Forgive me, good people of the Atlantis: I let him. In two days I’ll be 40 years old, which for so long seemed to be a construct rather than an actual thing. I stand out on the wooden balcony and stare at the glittering, open ocean, and think, We thought we were tired? I think, I miss you. This place is exactly the same. It’s wonderful. It’s impossibly strange to be here without you. I think other things, too, but The Toad’s blue bear, Azulito, is now scream-singing “Jingle Bells” months out of season in a grating, ventriloquized falsetto, which leaves little room for much else.
Beaufort, just up the road and over the bridge, is both the former home of Blackbeard and the third-oldest city in North Carolina. Captain Barrel tells us this the next morning as we chart a course on the not-at-all high seas. His name is actually Captain Barrow, of Island Ferry Adventures, but The Toad mishears because he’s begging me to ask Captain Barrel if he’ll let him drive. Captain Barrel is no fool; this is not his first — well, whatever the seafaring equivalent of a rodeo is. He quits his history lesson midstream and produces a wooden stool, picks up The Toad, tells him to sit on his knees, and there’s my son spinning the wheel back and forth, squinting, grinning, wind in his hair. Captain Toad. I take 400 pictures. Then I get smart and quit, and just watch.
Though there are wild horses and trails through a spectacular maritime forest out on Carrot Island — where Captain Barrel drops us off — there seems to be no buried treasure. Nor pirates. This is a source of such great disappointment that The Toad cares basically not at all about the flock of blue herons that fly by at chest height right in front of us on the north beach. “Do you have sad?” I ask him, because 24 hours without adult conversation leaves me lost in kidspeak. “No,” he says, kicking the sand. “I have boring.” I tell him that we probably ought to start walking back, because if the tide comes in, we’re going to be stranded out on this shoal. “Awesome!” he says, perking right back up.
And we do find pirates back onshore, in the North Carolina Maritime Museum, so all is well. We purchase a Blackbeard T-shirt, and The Toad wears that thing out of the gift shop like it’s a new pair of shoes from the Stride-Rite at the mall. Plus this — I have to say this: The first night, the only night, bedded down together for the first time since he was an infant, The Toad says, “Daddy. Do not let me get eated, and do not let me get dead. And do not let me catch on fire.”
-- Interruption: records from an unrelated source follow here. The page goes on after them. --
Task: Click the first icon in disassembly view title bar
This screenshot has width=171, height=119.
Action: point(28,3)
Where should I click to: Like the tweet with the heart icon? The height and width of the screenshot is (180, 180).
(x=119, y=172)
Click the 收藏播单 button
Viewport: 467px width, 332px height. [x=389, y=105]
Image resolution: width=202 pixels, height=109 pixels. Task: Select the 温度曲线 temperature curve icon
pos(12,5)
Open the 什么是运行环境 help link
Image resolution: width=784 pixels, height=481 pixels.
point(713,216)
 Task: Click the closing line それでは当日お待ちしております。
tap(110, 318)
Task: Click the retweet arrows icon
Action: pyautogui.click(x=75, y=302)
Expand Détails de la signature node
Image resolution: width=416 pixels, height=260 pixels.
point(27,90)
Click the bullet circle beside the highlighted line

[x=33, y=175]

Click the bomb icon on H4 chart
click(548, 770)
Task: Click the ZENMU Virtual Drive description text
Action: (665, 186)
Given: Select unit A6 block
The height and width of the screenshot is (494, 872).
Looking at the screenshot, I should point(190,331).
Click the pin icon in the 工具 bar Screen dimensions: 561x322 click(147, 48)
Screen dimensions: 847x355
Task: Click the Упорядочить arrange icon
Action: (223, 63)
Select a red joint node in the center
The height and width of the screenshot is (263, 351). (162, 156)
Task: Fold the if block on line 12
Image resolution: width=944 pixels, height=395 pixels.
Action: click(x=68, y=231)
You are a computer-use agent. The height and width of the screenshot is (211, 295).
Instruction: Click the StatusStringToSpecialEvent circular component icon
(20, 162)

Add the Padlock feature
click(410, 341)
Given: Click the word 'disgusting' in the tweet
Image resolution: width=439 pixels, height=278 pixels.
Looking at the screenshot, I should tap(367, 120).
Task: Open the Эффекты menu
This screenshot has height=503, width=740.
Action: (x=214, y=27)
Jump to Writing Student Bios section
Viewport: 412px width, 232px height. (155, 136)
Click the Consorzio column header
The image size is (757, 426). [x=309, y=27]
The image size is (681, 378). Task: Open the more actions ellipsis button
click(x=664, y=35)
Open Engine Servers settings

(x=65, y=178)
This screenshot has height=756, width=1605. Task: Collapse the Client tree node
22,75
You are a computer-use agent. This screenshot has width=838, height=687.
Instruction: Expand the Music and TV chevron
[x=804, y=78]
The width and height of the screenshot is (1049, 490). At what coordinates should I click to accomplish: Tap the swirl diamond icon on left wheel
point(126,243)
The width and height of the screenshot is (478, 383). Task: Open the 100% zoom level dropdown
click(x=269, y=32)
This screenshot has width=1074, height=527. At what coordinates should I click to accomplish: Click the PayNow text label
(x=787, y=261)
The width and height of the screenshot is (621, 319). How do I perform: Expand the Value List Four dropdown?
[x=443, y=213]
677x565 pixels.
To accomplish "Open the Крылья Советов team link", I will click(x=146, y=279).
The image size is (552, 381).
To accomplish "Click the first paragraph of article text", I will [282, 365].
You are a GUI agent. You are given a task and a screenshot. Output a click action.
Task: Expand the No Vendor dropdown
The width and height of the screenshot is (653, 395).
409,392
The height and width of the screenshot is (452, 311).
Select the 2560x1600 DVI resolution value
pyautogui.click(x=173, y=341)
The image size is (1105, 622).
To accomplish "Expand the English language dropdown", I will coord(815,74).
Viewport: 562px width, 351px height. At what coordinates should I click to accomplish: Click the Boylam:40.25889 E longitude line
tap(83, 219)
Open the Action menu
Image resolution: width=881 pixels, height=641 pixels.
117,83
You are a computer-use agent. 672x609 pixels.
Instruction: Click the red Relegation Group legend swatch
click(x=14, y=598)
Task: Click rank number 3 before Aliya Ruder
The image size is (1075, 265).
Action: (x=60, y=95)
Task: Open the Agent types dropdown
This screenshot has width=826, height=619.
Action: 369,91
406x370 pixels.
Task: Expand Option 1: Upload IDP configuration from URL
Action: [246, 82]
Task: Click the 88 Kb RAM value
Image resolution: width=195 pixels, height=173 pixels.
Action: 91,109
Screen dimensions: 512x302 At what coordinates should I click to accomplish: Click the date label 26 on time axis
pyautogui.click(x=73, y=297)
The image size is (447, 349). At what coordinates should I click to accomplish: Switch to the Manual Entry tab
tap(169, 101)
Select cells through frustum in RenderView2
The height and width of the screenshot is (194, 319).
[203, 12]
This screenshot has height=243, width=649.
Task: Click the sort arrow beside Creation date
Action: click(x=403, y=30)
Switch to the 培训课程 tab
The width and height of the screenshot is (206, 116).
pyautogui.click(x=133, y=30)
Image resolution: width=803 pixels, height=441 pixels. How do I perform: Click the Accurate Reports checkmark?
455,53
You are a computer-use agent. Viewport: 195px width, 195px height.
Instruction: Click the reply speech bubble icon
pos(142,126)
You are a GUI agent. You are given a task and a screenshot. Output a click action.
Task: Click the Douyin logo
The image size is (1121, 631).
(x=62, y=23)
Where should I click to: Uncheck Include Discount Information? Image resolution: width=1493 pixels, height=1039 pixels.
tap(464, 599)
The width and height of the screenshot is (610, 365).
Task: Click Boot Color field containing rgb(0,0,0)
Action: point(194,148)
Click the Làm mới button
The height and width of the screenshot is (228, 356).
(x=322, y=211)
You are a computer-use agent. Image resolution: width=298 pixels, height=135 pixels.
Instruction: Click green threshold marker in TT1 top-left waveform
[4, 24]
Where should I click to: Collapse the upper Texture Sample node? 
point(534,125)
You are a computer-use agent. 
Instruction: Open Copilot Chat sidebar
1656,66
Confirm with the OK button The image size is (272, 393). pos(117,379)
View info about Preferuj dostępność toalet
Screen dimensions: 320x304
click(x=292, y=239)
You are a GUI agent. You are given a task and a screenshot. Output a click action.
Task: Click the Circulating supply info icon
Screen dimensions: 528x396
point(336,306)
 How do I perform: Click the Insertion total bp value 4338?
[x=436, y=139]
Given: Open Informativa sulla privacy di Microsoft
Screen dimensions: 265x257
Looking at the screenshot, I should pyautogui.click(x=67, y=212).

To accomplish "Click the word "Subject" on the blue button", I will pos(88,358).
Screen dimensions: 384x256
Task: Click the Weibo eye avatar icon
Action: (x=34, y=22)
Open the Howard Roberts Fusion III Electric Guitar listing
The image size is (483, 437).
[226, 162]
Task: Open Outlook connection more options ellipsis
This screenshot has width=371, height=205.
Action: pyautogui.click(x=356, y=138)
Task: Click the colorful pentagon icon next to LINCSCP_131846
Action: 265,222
“OK,” I say. “I will not.”
“And if any of those things happen to you,” he says, “I will stop them from happening, and you will be all set.”
“Thank you,” I say.
He says, “You have to protect me.”
“That’s my job,” I say.
“It is also your job to work with your computer, and work with utensils, and play with me,” he says.
“That’s right,” I say, rolling over, grabbing a pad, writing all that down. I want to be able to tell his mom. I want to remember. I want to mark an X on the map.